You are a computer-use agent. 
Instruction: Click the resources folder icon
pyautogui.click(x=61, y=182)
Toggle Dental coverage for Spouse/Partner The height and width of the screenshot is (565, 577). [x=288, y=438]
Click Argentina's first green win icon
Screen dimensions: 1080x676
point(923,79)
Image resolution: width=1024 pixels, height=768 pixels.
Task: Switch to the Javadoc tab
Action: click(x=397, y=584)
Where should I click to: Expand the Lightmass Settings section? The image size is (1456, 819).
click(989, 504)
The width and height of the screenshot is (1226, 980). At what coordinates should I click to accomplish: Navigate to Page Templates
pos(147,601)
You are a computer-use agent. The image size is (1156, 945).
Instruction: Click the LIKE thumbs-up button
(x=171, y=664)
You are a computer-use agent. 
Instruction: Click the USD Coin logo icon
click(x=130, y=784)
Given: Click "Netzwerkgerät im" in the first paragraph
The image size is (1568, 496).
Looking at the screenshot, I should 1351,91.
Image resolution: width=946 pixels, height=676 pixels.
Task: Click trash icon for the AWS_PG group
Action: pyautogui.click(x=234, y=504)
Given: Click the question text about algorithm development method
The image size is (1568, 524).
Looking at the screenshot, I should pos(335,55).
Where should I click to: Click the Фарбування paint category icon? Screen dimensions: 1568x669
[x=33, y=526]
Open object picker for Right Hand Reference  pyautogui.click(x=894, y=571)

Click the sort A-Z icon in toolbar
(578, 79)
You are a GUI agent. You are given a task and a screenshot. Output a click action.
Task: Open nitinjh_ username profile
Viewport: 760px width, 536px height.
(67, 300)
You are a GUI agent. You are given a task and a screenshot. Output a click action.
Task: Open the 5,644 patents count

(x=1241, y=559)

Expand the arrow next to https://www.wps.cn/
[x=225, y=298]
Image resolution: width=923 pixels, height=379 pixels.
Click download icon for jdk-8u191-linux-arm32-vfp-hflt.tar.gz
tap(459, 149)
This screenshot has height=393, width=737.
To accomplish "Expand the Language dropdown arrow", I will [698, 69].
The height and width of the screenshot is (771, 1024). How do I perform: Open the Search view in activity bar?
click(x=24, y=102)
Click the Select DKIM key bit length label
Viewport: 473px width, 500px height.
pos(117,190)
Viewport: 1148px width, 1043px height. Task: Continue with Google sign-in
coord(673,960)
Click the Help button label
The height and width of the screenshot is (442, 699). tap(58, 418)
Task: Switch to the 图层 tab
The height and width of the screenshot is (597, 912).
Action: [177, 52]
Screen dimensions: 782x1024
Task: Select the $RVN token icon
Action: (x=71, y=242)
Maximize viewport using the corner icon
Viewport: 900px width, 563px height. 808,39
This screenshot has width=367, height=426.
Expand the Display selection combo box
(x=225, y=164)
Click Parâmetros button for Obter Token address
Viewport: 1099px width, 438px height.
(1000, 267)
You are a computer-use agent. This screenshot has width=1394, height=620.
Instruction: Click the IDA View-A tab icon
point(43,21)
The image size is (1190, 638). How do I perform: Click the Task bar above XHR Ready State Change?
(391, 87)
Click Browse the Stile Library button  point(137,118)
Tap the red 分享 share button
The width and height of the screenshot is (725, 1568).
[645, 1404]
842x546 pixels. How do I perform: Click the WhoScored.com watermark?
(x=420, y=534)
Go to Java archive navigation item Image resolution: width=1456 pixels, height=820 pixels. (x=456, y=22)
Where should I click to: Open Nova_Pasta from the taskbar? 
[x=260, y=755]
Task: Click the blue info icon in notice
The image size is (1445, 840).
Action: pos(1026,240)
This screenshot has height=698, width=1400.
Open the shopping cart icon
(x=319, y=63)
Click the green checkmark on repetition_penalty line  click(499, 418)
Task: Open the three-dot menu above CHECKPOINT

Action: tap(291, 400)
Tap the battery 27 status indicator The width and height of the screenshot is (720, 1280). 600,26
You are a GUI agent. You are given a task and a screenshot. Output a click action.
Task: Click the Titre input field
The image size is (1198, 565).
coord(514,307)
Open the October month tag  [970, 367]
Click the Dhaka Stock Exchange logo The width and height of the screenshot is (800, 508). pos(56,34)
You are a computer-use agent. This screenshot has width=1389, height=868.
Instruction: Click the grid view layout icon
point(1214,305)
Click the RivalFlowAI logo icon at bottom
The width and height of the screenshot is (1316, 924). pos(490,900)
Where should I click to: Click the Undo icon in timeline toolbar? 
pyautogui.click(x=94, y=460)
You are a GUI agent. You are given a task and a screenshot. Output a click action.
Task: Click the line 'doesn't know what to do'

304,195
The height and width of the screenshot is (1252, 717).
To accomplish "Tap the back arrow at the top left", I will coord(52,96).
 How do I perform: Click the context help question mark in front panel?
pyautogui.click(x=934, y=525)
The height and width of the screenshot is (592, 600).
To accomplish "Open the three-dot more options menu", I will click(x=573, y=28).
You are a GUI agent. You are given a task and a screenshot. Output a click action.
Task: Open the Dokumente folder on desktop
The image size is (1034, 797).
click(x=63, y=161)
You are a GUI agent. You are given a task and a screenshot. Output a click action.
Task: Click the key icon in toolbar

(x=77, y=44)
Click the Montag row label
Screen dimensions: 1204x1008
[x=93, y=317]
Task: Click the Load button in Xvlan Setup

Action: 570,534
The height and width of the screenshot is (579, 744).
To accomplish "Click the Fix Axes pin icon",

-------------------------

= REQUIREMENTS =
Could you reproduce every one of the records above word for word, keeping each line as it is?

= FULL OUTPUT =
You are a computer-use agent. 
Instruction: Click the resources folder icon
pyautogui.click(x=61, y=182)
Toggle Dental coverage for Spouse/Partner The height and width of the screenshot is (565, 577). [x=288, y=438]
Click Argentina's first green win icon
Screen dimensions: 1080x676
point(923,79)
Image resolution: width=1024 pixels, height=768 pixels.
Task: Switch to the Javadoc tab
Action: click(x=397, y=584)
Where should I click to: Expand the Lightmass Settings section? The image size is (1456, 819).
click(989, 504)
The width and height of the screenshot is (1226, 980). At what coordinates should I click to accomplish: Navigate to Page Templates
pos(147,601)
You are a computer-use agent. The image size is (1156, 945).
Instruction: Click the LIKE thumbs-up button
(x=171, y=664)
You are a computer-use agent. 
Instruction: Click the USD Coin logo icon
click(x=130, y=784)
Given: Click "Netzwerkgerät im" in the first paragraph
The image size is (1568, 496).
Looking at the screenshot, I should 1351,91.
Image resolution: width=946 pixels, height=676 pixels.
Task: Click trash icon for the AWS_PG group
Action: pyautogui.click(x=234, y=504)
Given: Click the question text about algorithm development method
The image size is (1568, 524).
Looking at the screenshot, I should pos(335,55).
Where should I click to: Click the Фарбування paint category icon? Screen dimensions: 1568x669
[x=33, y=526]
Open object picker for Right Hand Reference  pyautogui.click(x=894, y=571)

Click the sort A-Z icon in toolbar
(578, 79)
You are a GUI agent. You are given a task and a screenshot. Output a click action.
Task: Open nitinjh_ username profile
Viewport: 760px width, 536px height.
(67, 300)
You are a GUI agent. You are given a task and a screenshot. Output a click action.
Task: Open the 5,644 patents count

(x=1241, y=559)

Expand the arrow next to https://www.wps.cn/
[x=225, y=298]
Image resolution: width=923 pixels, height=379 pixels.
Click download icon for jdk-8u191-linux-arm32-vfp-hflt.tar.gz
tap(459, 149)
This screenshot has height=393, width=737.
To accomplish "Expand the Language dropdown arrow", I will [698, 69].
The height and width of the screenshot is (771, 1024). How do I perform: Open the Search view in activity bar?
click(x=24, y=102)
Click the Select DKIM key bit length label
Viewport: 473px width, 500px height.
pos(117,190)
Viewport: 1148px width, 1043px height. Task: Continue with Google sign-in
coord(673,960)
Click the Help button label
The height and width of the screenshot is (442, 699). tap(58, 418)
Task: Switch to the 图层 tab
The height and width of the screenshot is (597, 912).
Action: [177, 52]
Screen dimensions: 782x1024
Task: Select the $RVN token icon
Action: (x=71, y=242)
Maximize viewport using the corner icon
Viewport: 900px width, 563px height. 808,39
This screenshot has width=367, height=426.
Expand the Display selection combo box
(x=225, y=164)
Click Parâmetros button for Obter Token address
Viewport: 1099px width, 438px height.
(1000, 267)
You are a computer-use agent. This screenshot has width=1394, height=620.
Instruction: Click the IDA View-A tab icon
point(43,21)
The image size is (1190, 638). How do I perform: Click the Task bar above XHR Ready State Change?
(391, 87)
Click Browse the Stile Library button  point(137,118)
Tap the red 分享 share button
The width and height of the screenshot is (725, 1568).
[645, 1404]
842x546 pixels. How do I perform: Click the WhoScored.com watermark?
(x=420, y=534)
Go to Java archive navigation item Image resolution: width=1456 pixels, height=820 pixels. (x=456, y=22)
Where should I click to: Open Nova_Pasta from the taskbar? 
[x=260, y=755]
Task: Click the blue info icon in notice
The image size is (1445, 840).
Action: pos(1026,240)
This screenshot has height=698, width=1400.
Open the shopping cart icon
(x=319, y=63)
Click the green checkmark on repetition_penalty line  click(499, 418)
Task: Open the three-dot menu above CHECKPOINT

Action: tap(291, 400)
Tap the battery 27 status indicator The width and height of the screenshot is (720, 1280). 600,26
You are a GUI agent. You are given a task and a screenshot. Output a click action.
Task: Click the Titre input field
The image size is (1198, 565).
coord(514,307)
Open the October month tag  [970, 367]
Click the Dhaka Stock Exchange logo The width and height of the screenshot is (800, 508). pos(56,34)
You are a computer-use agent. This screenshot has width=1389, height=868.
Instruction: Click the grid view layout icon
point(1214,305)
Click the RivalFlowAI logo icon at bottom
The width and height of the screenshot is (1316, 924). pos(490,900)
Where should I click to: Click the Undo icon in timeline toolbar? 
pyautogui.click(x=94, y=460)
You are a GUI agent. You are given a task and a screenshot. Output a click action.
Task: Click the line 'doesn't know what to do'

304,195
The height and width of the screenshot is (1252, 717).
To accomplish "Tap the back arrow at the top left", I will coord(52,96).
 How do I perform: Click the context help question mark in front panel?
pyautogui.click(x=934, y=525)
The height and width of the screenshot is (592, 600).
To accomplish "Open the three-dot more options menu", I will click(x=573, y=28).
You are a GUI agent. You are given a task and a screenshot. Output a click action.
Task: Open the Dokumente folder on desktop
The image size is (1034, 797).
click(x=63, y=161)
You are a GUI agent. You are given a task and a screenshot. Output a click action.
Task: Click the key icon in toolbar

(x=77, y=44)
Click the Montag row label
Screen dimensions: 1204x1008
[x=93, y=317]
Task: Click the Load button in Xvlan Setup

Action: 570,534
The height and width of the screenshot is (579, 744).
To accomplish "Click the Fix Axes pin icon",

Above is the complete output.